The typical timeline for college-bound high school seniors is to start a few months after graduation—the first available opportunity. But is that unbroken path into college the right move for everyone? New research suggests that academic breaks after high school have both short- and long-term impacts on postsecondary enrollment and labor market outcomes. What those impacts are, however, and whether they’re positive or negative, depends on students’ academic readiness for college.
Researchers Nicolás de Roux and Evan Riehl from Bogota’s Universidad de los Andes and Cornell University, respectively, take advantage of a natural experiment using data from various regions of Colombia. While the majority of high schools in the country begin their academic years in January, approximately 500 in two regions traditionally operated on a schedule that began in September. Between 2008 and 2010, a majority of those schools transitioned to the January calendar to align with the rest of the country. The transition was gradual, occurring over two school years. As a result, graduation day for more than 26,000 high schoolers in 2009 was delayed by two months—too late for the September college admission window that they traditionally used and too early for the January window used by graduates in the rest of the country. Thus, even students who were qualified and wanted to attend college were forced to delay enrollment for three months longer than usual.
De Roux and Riehl compare these delayed enrollees’ postsecondary enrollment patterns and labor market outcomes with 2009 graduates in other parts of Colombia who were able to move immediately on to college and with regional peers who remained on the old schedule.

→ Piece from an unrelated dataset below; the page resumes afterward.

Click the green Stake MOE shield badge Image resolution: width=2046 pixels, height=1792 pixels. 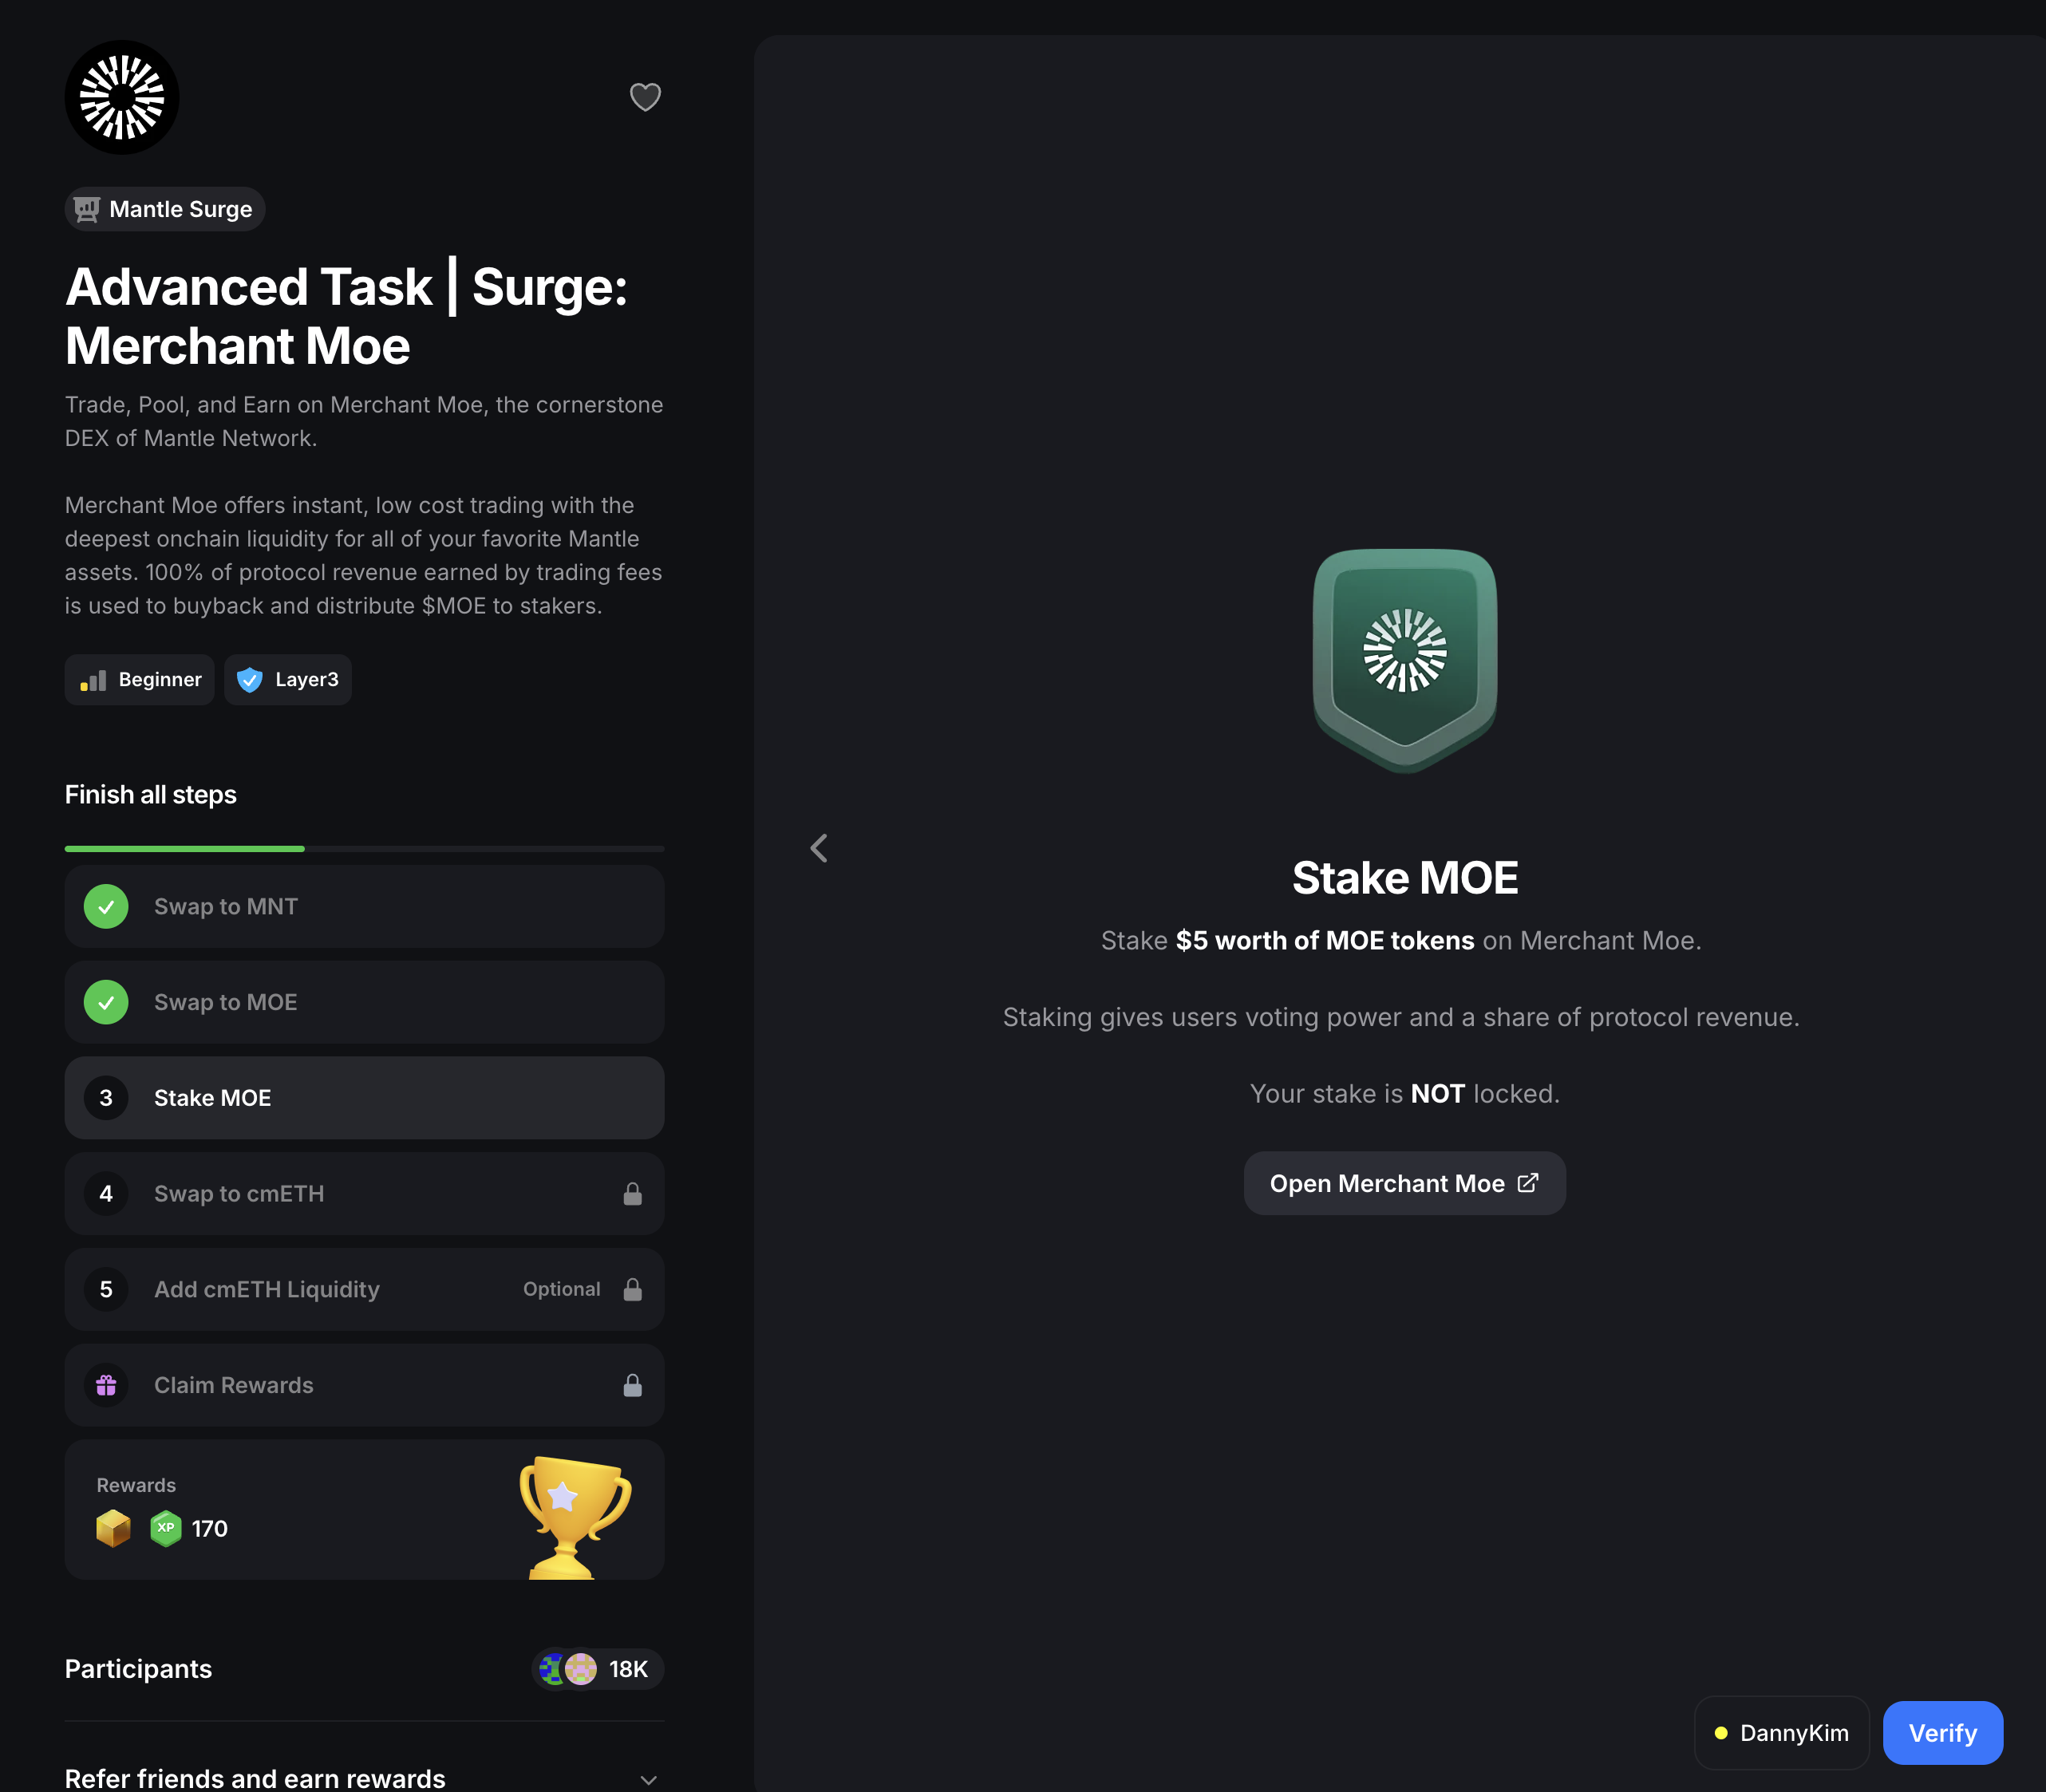tap(1404, 659)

The lead finding was that the calendar shift reduced the number of students who started college at the first opportunity following graduation, even though the break was relatively short and had been anticipated. Relative to comparison schools, the immediate college enrollment rate fell by about 5 percentage points among all schools in the regions where the calendar switch occurred.

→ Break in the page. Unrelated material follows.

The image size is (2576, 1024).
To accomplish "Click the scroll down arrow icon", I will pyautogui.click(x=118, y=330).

Only about half the students who were forced to delay entry went on to enroll in college at all, while others delayed for nearly two years. That is not unheard of in Colombia, the researchers note, but the magnitude of delayers—and those who never enroll—in these regions was far higher than anywhere else historically. The enforced break seems to be the culprit, although why an additional three months should have this dramatic an impact is unable to be clarified.
College persistence, interestingly, did not seem to change from historic rates despite this huge drop-off in attendance, suggesting that students who did not enroll due to the break were highly likely to have dropped out before completing had they attended.
On the labor market side and at seven years post-graduation, de Roux and Riehl observed very little difference in the mean monthly earnings of graduates from schools who switched calendars compared to peers in regions whose schools were always on that calendar. In other words, despite the larger number of no-shows in college, future earnings for the cohort affected by the schedule change were largely the same as for cohorts whose academic journeys were not interrupted. This adds further credence to the hypothesis that many of the delayers, or no-shows, would have dropped out anyway.
However, graduates in regions where most schools switched to the new calendar but their specific schools stayed on the old calendar experienced a 5 percent reduction in mean monthly earnings, as compared to peers in those other regions. This indicated to the researchers that these students were harmed by the break and the reduced likelihood of attending college. The schools that stayed on the old schedule were mostly private and their students came from higher economic status and had higher exit exam scores than the switching schools, leading de Roux and Riehl to investigate academic preparation as a possible mechanism driving the outcomes observed.
Adjusting for exit exam scores, students in the affected regions who were better prepared for college experienced more negative returns by forgoing college than did those who were less-prepared. That is, students who had been planning to go to college straight from high school—and were most academically ready—experienced more harm from the calendar switch. About half went to college eventually, but with a delay, and the other half moved on with their lives without the traditional postsecondary sojourn. Long-term earnings suffered as a result. Those who were less academically ready—but were planning for immediate college enrollment out of tradition or habit—were likely helped by the delay. About half of those students went immediately into the workforce instead, ending up in the same place as their no-college peers but without the expense of tuition and the unproductive time spent on a college path that would end up producing no degree.
All of this combines to reinforce the idea that giving college the “old college try” is not the best choice for everyone. Completion of a postsecondary degree is what matters most, and preparation is key to completion. Those who are ready seem to benefit from an uninterrupted academic journey; those who are not are likely to benefit from a breather, a rethink, or some expert advice with lots of options (especially work options) in mind.